The numbers continue to rise, despite the fact that measures have been taken on societal and governmental levels. There has been a crackdown on “pill mills,” pain management centers where opiates are prescribed without legitimate purpose, flooding communities with illegal narcotics. Many have been shut down and the doctors dispensing the medications lost their licenses. However, with the abundance of medical practitioner options available in a country that utilizes private healthcare, opiates are still relatively easy to get, or people simply turn to other options, such as heroin or fentanyl. Another measure taken has been to offer and expand these use of opiate supplements suboxone and methadone (administered in clinical settings). And while these drugs may do some good to inhibit the effects of withdrawal in a short-term capacity, they do nothing to fix America’s dependence on opiates, with many patients taking the supplements while still purchasing illegal opioids.

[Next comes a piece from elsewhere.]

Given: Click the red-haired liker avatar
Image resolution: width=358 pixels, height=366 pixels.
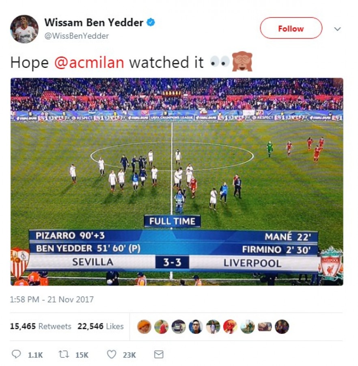Looking at the screenshot, I should point(230,326).
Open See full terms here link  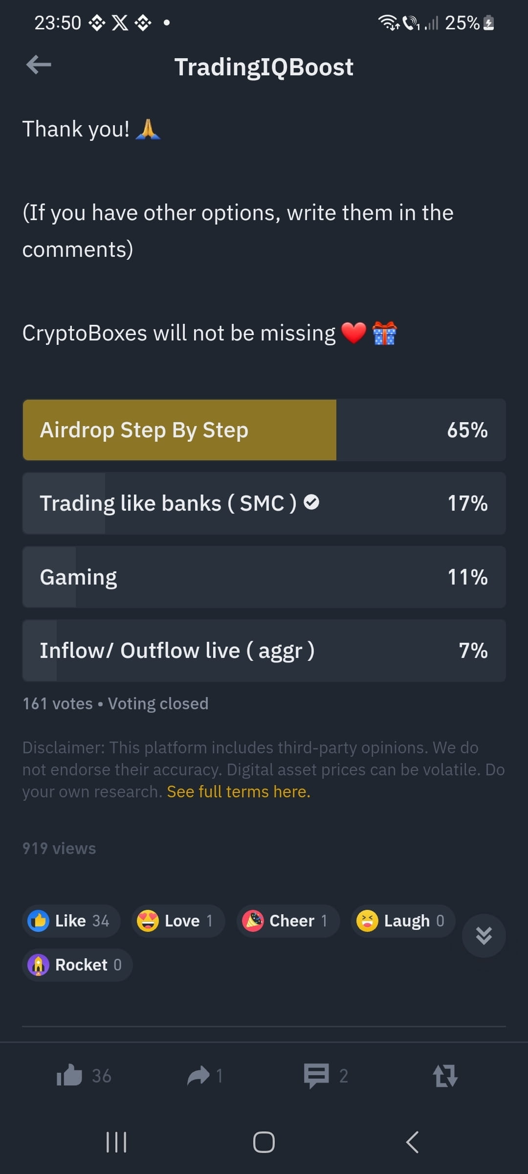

But the death toll continues to increase and no widespread change has really been achieved. This is because opiate addiction, and addiction in general, continues to be treated as a condition of moral turpitude rather than a disease. The stigmatization of addiction and addicts themselves has led to a culture that is ambivalent to their treatment. Instead of offering people who have been caught using/possessing illegal drugs help, we offer them jail time where they can be constantly exposed to drugs in an environment that is notorious for recidivism. Instead of offering spaces where people can stay to avoid the temptation of drugs or alcohol at a subsidized rate (as is available for the mentally ill, battered women, homeless and those in poverty), there are few legitimate and cost-effective options for long-term treatment and support. Recovery Care Partners can provide substantial help on a personal basis, but widespread, governmental policy change is still lacking and something we advocate for. When Recovery Care Partners helps an addict or their family understand more about the disease, we hope that it has an exponential effect, reaching communities and individuals we can’t even anticipate.
But still, much more is needed, especially in terms of education. Instead of teaching our youth what drug addiction is and who drug addicts are, we paint drug users as demonic and children never begin to develop empathy for them. At Recovery Care Partners, we hope to reverse that stigmatization by providing counseling and education and proving, through our own success stories, that recovery is possible and there is a good person inside of your loved one afflicted with opiate dependence or addiction in general.